IN NOME DEL POPOLO ITALIANO

LA CORTE COSTITUZIONALE

composta dai signori:

-     Franco                    BILE                                 Presidente

-     Giovanni Maria       FLICK                                 Giudice

-     Francesco                AMIRANTE                            "

-     Ugo                        DE SIERVO                            "

-     Paolo                      MADDALENA                        "

-     Alfio                      FINOCCHIARO                      "

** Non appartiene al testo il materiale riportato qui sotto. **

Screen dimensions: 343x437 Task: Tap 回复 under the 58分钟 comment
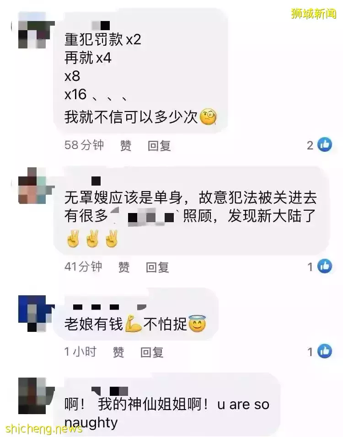(x=159, y=145)
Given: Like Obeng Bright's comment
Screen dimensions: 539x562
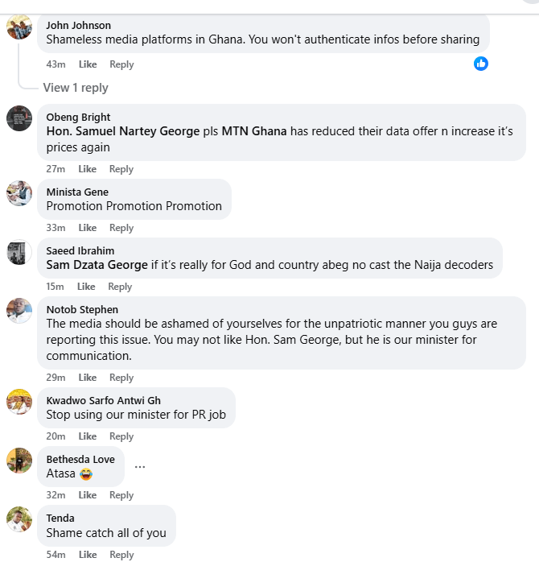Looking at the screenshot, I should click(x=87, y=169).
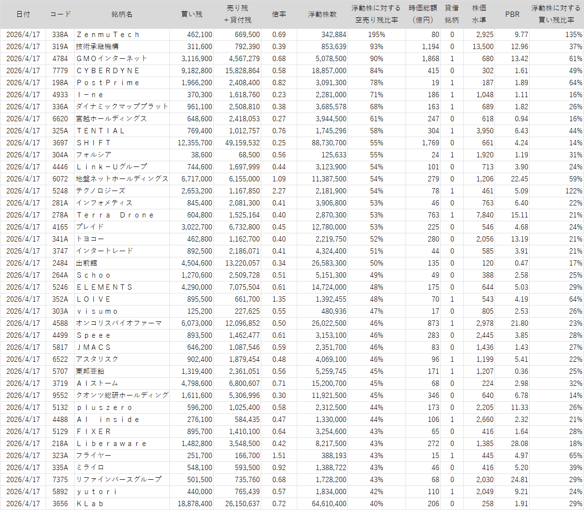Click the PBR column header

tap(512, 14)
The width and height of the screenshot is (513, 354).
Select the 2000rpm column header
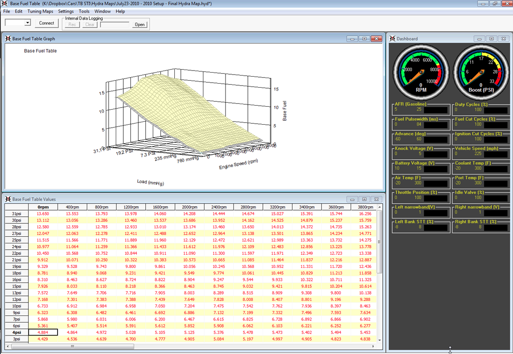pyautogui.click(x=188, y=207)
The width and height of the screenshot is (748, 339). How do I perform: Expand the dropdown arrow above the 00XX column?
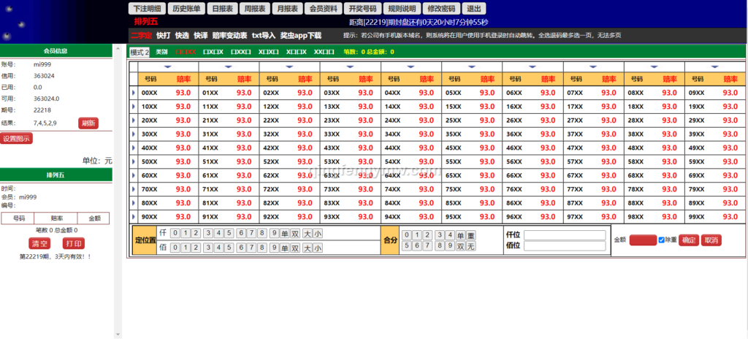tap(167, 67)
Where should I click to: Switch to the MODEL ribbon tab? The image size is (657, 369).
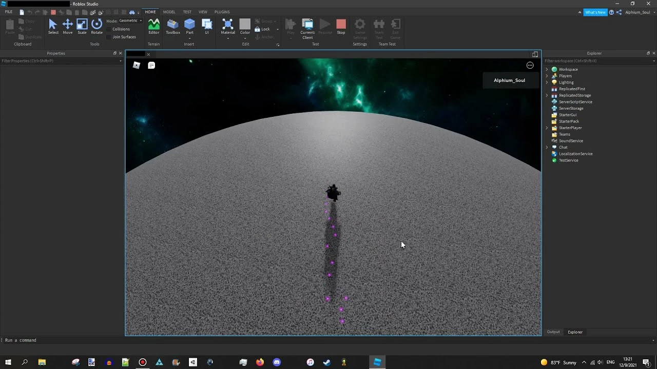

-     Alfonso                  QUARANTA                           "

-     Luigi                      MAZZELLA                            "

-     Gaetano                  SILVESTRI                             "

-     Maria Rita               SAULLE                                 "

-     Giuseppe                 TESAURO                               "

-     Paolo Maria             NAPOLITANO                        "

ha pronunciato la seguente

ORDINANZA

nel giudizio di legittimità costituzionale dell’art. 33, comma 2, della legge 10 ottobre 1990, n. 287 (Norme per la tutela della concorrenza e del mercato), promosso con ordinanza del 23 maggio 2005 dal Giudice di pace di Ottaviano nel procedimento civile vertente tra Napolitano Giuseppina e Assitalia – Le Assicurazioni d’Italia s.p.a., iscritta al n. 289 del registro ordinanze 2006 e pubblicata nella Gazzetta Ufficiale della Repubblica n. 37, prima serie speciale, dell’anno 2006.

Visto l’atto di costituzione di Napolitano Giuseppina;

udito nell’udienza pubblica del 25 settembre 2007 il Giudice relatore Giuseppe Tesauro;

udito l’avvocato Stefano Cianci per Napolitano Giuseppina.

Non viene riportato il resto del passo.